-- Opening Marker --

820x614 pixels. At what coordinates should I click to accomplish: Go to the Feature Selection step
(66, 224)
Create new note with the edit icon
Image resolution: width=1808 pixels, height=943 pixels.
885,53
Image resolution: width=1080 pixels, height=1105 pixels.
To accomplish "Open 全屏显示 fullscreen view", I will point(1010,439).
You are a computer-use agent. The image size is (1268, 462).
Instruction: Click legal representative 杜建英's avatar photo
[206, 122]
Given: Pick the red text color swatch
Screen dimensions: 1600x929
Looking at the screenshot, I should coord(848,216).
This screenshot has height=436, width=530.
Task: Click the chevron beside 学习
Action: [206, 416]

-- Closing Marker --

» Try it:
Give back each line above precisely as it stands.

» Answer to the problem:
820x614 pixels. At what coordinates should I click to accomplish: Go to the Feature Selection step
(66, 224)
Create new note with the edit icon
Image resolution: width=1808 pixels, height=943 pixels.
885,53
Image resolution: width=1080 pixels, height=1105 pixels.
To accomplish "Open 全屏显示 fullscreen view", I will point(1010,439).
You are a computer-use agent. The image size is (1268, 462).
Instruction: Click legal representative 杜建英's avatar photo
[206, 122]
Given: Pick the red text color swatch
Screen dimensions: 1600x929
Looking at the screenshot, I should coord(848,216).
This screenshot has height=436, width=530.
Task: Click the chevron beside 学习
Action: [206, 416]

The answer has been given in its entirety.